GIVEN REQUEST
Transcribe each line of the items below without changing a character, and leave the pictures out of your copy.

## Begin GIVEN DATA

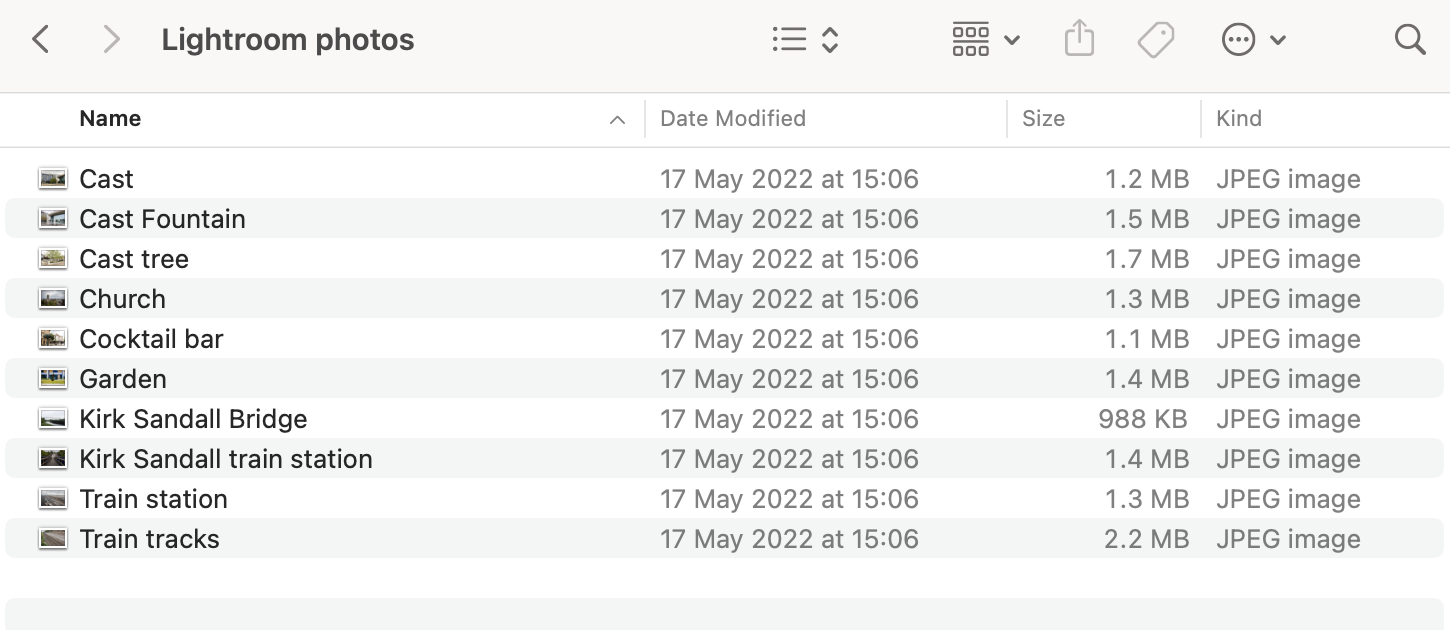Click the Share icon in toolbar
The height and width of the screenshot is (630, 1450).
coord(1079,40)
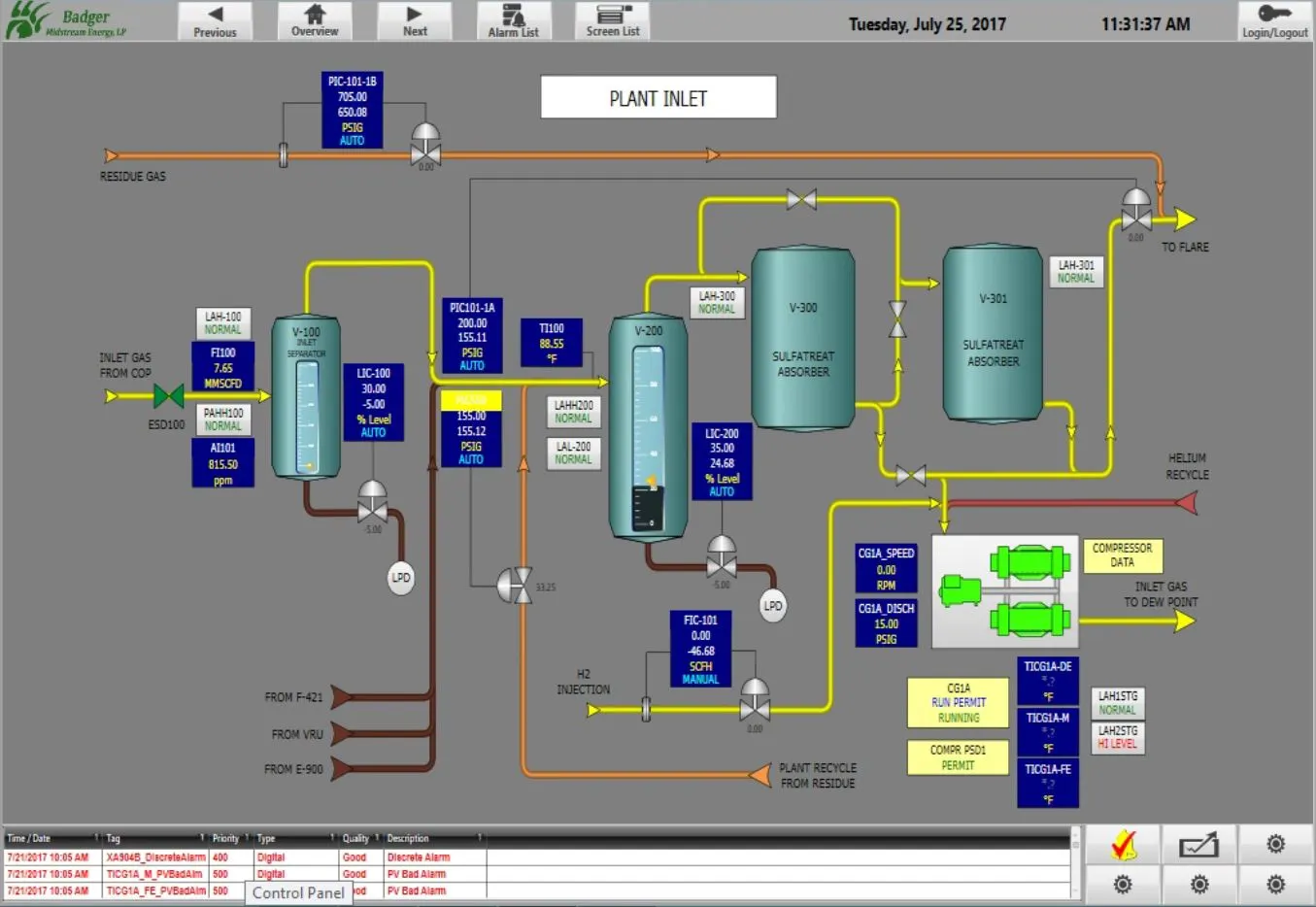Click the Overview home icon
The height and width of the screenshot is (907, 1316).
coord(315,20)
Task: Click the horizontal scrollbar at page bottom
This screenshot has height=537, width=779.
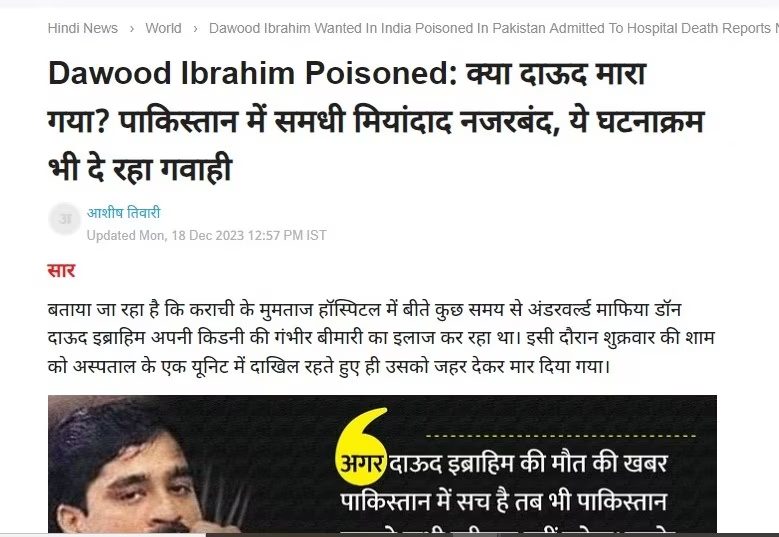Action: click(x=390, y=535)

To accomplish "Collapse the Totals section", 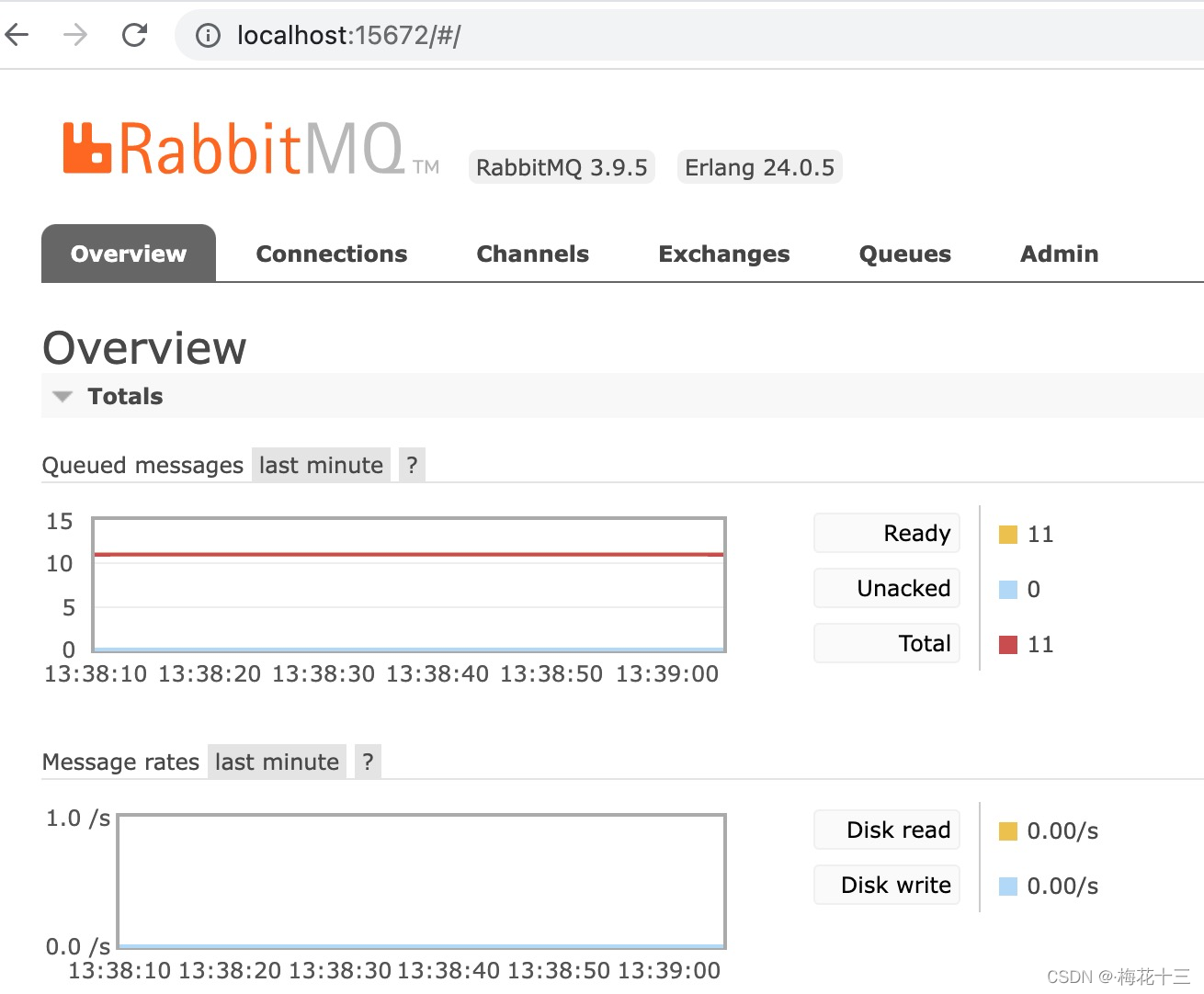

## End GIVEN DATA

EXERCISE ANSWER
Click the Share icon in toolbar
The height and width of the screenshot is (630, 1450).
coord(1079,40)
Click the Overview home icon
The height and width of the screenshot is (907, 1316).
coord(315,20)
Task: Click the horizontal scrollbar at page bottom
This screenshot has height=537, width=779.
Action: click(x=390, y=535)

To accomplish "Collapse the Totals section", 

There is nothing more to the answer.